## What is expected
Please reproduce, exactly and with nothing else, every line from the one containing "The image size" through the last line of the records below.

---

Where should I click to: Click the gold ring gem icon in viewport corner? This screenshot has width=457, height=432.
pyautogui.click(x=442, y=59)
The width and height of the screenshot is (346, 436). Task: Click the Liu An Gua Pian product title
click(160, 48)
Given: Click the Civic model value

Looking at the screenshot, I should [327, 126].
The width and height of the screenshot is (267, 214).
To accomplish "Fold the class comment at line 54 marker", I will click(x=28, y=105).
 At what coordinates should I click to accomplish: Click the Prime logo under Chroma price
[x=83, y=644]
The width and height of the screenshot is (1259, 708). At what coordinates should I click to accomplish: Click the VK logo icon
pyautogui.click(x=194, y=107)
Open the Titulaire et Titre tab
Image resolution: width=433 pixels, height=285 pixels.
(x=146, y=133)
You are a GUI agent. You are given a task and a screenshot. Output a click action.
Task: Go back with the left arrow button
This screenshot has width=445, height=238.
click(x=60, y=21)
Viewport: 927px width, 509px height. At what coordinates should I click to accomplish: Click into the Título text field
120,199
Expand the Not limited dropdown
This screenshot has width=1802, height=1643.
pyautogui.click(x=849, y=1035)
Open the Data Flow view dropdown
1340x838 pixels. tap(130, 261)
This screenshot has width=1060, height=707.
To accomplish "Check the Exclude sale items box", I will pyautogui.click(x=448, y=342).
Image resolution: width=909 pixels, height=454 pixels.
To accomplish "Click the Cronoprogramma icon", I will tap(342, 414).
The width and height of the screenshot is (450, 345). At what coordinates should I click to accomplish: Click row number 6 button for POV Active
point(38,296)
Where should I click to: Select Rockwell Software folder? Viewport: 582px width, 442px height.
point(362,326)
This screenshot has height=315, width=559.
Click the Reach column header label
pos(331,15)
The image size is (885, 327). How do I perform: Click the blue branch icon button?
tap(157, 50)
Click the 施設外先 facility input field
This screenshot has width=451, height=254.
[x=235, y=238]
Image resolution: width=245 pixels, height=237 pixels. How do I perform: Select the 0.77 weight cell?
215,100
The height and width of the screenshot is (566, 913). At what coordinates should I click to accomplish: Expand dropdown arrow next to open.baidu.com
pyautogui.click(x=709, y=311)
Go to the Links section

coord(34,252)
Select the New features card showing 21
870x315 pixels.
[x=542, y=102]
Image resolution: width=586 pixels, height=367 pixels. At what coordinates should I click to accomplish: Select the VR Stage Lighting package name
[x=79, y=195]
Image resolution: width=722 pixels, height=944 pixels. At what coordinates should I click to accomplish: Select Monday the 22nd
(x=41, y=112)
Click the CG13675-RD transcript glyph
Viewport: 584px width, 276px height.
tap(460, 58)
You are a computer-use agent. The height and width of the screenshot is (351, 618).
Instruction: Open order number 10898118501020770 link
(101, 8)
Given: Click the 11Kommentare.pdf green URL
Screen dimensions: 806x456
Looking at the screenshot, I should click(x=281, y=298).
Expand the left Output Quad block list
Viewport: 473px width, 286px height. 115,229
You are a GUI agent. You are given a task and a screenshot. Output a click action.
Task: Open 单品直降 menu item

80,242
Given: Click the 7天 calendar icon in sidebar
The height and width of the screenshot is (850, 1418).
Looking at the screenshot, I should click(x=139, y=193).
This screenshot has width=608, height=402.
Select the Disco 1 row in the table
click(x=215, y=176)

---

## Reply to the exercise
The image size is (885, 327). How do I perform: Click the blue branch icon button?
tap(157, 50)
Click the 施設外先 facility input field
This screenshot has width=451, height=254.
[x=235, y=238]
Image resolution: width=245 pixels, height=237 pixels. How do I perform: Select the 0.77 weight cell?
215,100
The height and width of the screenshot is (566, 913). At what coordinates should I click to accomplish: Expand dropdown arrow next to open.baidu.com
pyautogui.click(x=709, y=311)
Go to the Links section

coord(34,252)
Select the New features card showing 21
870x315 pixels.
[x=542, y=102]
Image resolution: width=586 pixels, height=367 pixels. At what coordinates should I click to accomplish: Select the VR Stage Lighting package name
[x=79, y=195]
Image resolution: width=722 pixels, height=944 pixels. At what coordinates should I click to accomplish: Select Monday the 22nd
(x=41, y=112)
Click the CG13675-RD transcript glyph
Viewport: 584px width, 276px height.
tap(460, 58)
You are a computer-use agent. The height and width of the screenshot is (351, 618).
Instruction: Open order number 10898118501020770 link
(101, 8)
Given: Click the 11Kommentare.pdf green URL
Screen dimensions: 806x456
Looking at the screenshot, I should click(x=281, y=298).
Expand the left Output Quad block list
Viewport: 473px width, 286px height. 115,229
You are a GUI agent. You are given a task and a screenshot. Output a click action.
Task: Open 单品直降 menu item

80,242
Given: Click the 7天 calendar icon in sidebar
The height and width of the screenshot is (850, 1418).
Looking at the screenshot, I should click(x=139, y=193).
This screenshot has width=608, height=402.
Select the Disco 1 row in the table
click(x=215, y=176)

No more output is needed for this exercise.